=== DESCRIPTION OF THE TASK ===
Copy each entry verbatim, excluding its images.

=== Stored data ===
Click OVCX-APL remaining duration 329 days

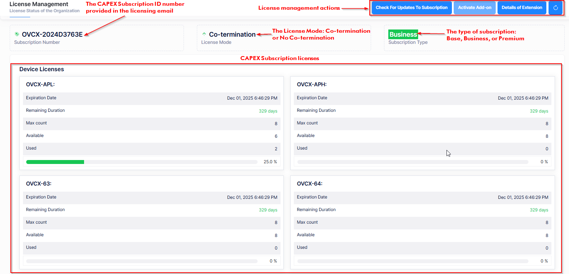click(268, 111)
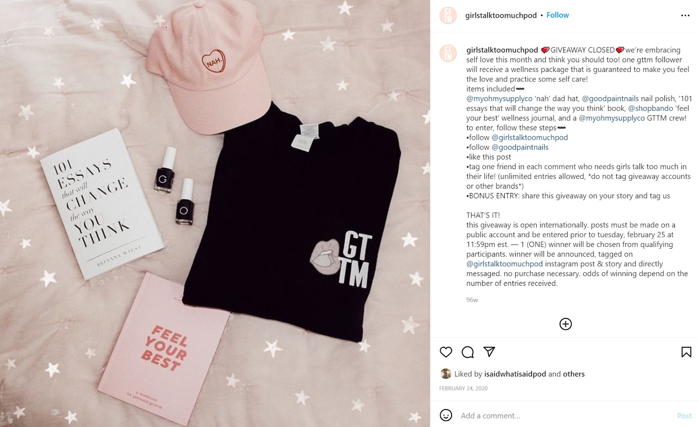Open the emoji picker smiley icon
The width and height of the screenshot is (698, 427).
coord(446,415)
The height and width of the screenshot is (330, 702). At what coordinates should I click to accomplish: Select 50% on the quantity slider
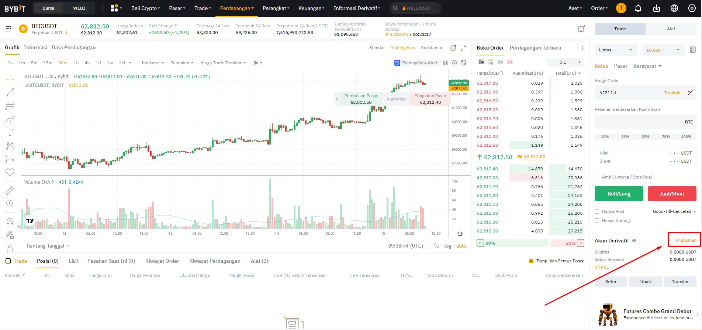pyautogui.click(x=645, y=137)
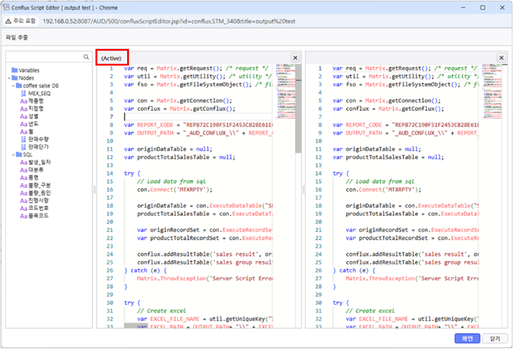
Task: Click the Variables folder icon
Action: pyautogui.click(x=14, y=70)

=== SOLUTION TO THE EXERCISE ===
Click OVCX-APL remaining duration 329 days

click(268, 111)
Open the emoji picker smiley icon
The width and height of the screenshot is (698, 427).
coord(446,415)
The height and width of the screenshot is (330, 702). At what coordinates should I click to accomplish: Select 50% on the quantity slider
pyautogui.click(x=645, y=137)
Task: Click the Variables folder icon
Action: pyautogui.click(x=14, y=70)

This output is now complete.